Porque mi niñez huele a guiso casero a la vuelta del colegio, a subir la escalera adivinando qué menú me esperaba, descifrando las pistas de aquellos guisos de entre los olores de los guisos vecinos. Cada puerta olía distinto y en el rellano de la escalera todos se mezclaban para que los niños jugáramos a las adivinanzas con nuestra nariz.

Cada uno de mis despertares olían a café recién hecho y a galletas mojadas en leche caliente a punto de desparramarse, haciendo equilibrios hasta llegar a mi boca. A ese regustillo a grumos de cacao, deshaciéndose en la lengua. Un despertar a la vida que olía a futuro, a aire fresco, a ilusión, a lista de sueños por cumplir.

Porque la protección huele a dulce, como un pastel de azúcar, y el miedo huele amargo, como un retortijón en el estómago.

En aquellos años los besos olían a perfume de mamá, hasta que un día olieron a loción de afeitado. Habían pasado los años y jugaba a mezclar aromas del otro con los míos, sexo tántrico de adolescencia. Guardaba como un tesoro, hasta la próxima cita, el olor de aquella colonia de sándalo, como la carcelera de un sentimiento, sin saber todavía por aquel entonces, que no hay amor que no pueda escapar por la ventana de su celda, aunque siempre conservaré aquel aroma, que guardé furtiva en mi memoria, ese fue su regalo sin él saberlo.

Y el tiempo pasó sin posibilidad de retorno y descubrí a qué huele un bebé recién nacido. Es el aroma de la vida en estado puro, a sangre fresca, a membrillo, a sudor dulce. Comprendí que no hay cosas que no huelen, que todo tiene su esencia y que algunas se graban a fuego para siempre hasta formar el catálogo de los olores de tu vida.

A pesar de todo, el otoño nunca dejó de olerme a castañas asadas, ni el invierno a menta. La primavera siempre me ha olido a fresas y el verano a sal marina del Mediterráneo.

Aprendí con los años que la decepción y el desengaño huelen igual, a pescado que compraste como fresco pero que en realidad se está descomponiendo.

Comprendí que el aroma del amor se macera con los años, como el buen vino, cuando no se corta y se convierte en vinagre. Luché durante años para que la Navidad no me oliera a grandes almacenes, pero no lo conseguí. Lo que sí conseguí fue disfrutar no sólo de las letras de un buen libro, sino también de su olor, porque también su aroma tenía muchas cosas que contarme.

En definitiva, aprendí a escuchar a la nariz de mi memoria.

__Datos registrados__.
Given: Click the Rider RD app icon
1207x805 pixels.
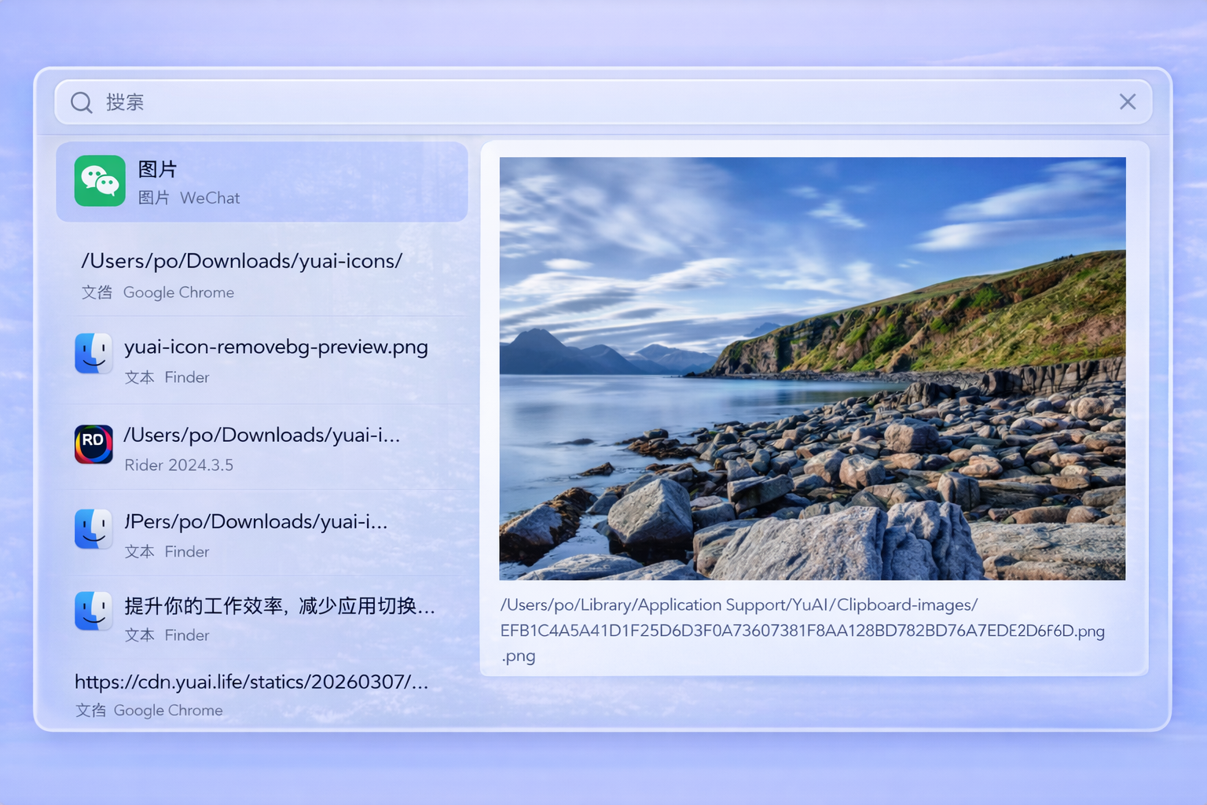Looking at the screenshot, I should coord(94,444).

__Qué harás__.
1 - Enumera las estaciones del año que aparecen en el texto sobre los olores y el aroma que se asocia a cada una.
2 - Copia sin cambios el fragmento del texto sobre los olores que empieza en las palabras «Cada uno de» y termina después de «en el estómago.».
Las líneas no hacen falta para esta parte.

__Soluciones__.
1 - El otoño, a castañas asadas; el invierno, a menta; la primavera, a fresas; el verano, a sal marina del Mediterráneo.

2 -
Cada uno de mis despertares olían a café recién hecho y a galletas mojadas en leche caliente a punto de desparramarse, haciendo equilibrios hasta llegar a mi boca. A ese regustillo a grumos de cacao, deshaciéndose en la lengua. Un despertar a la vida que olía a futuro, a aire fresco, a ilusión, a lista de sueños por cumplir.

Porque la protección huele a dulce, como un pastel de azúcar, y el miedo huele amargo, como un retortijón en el estómago.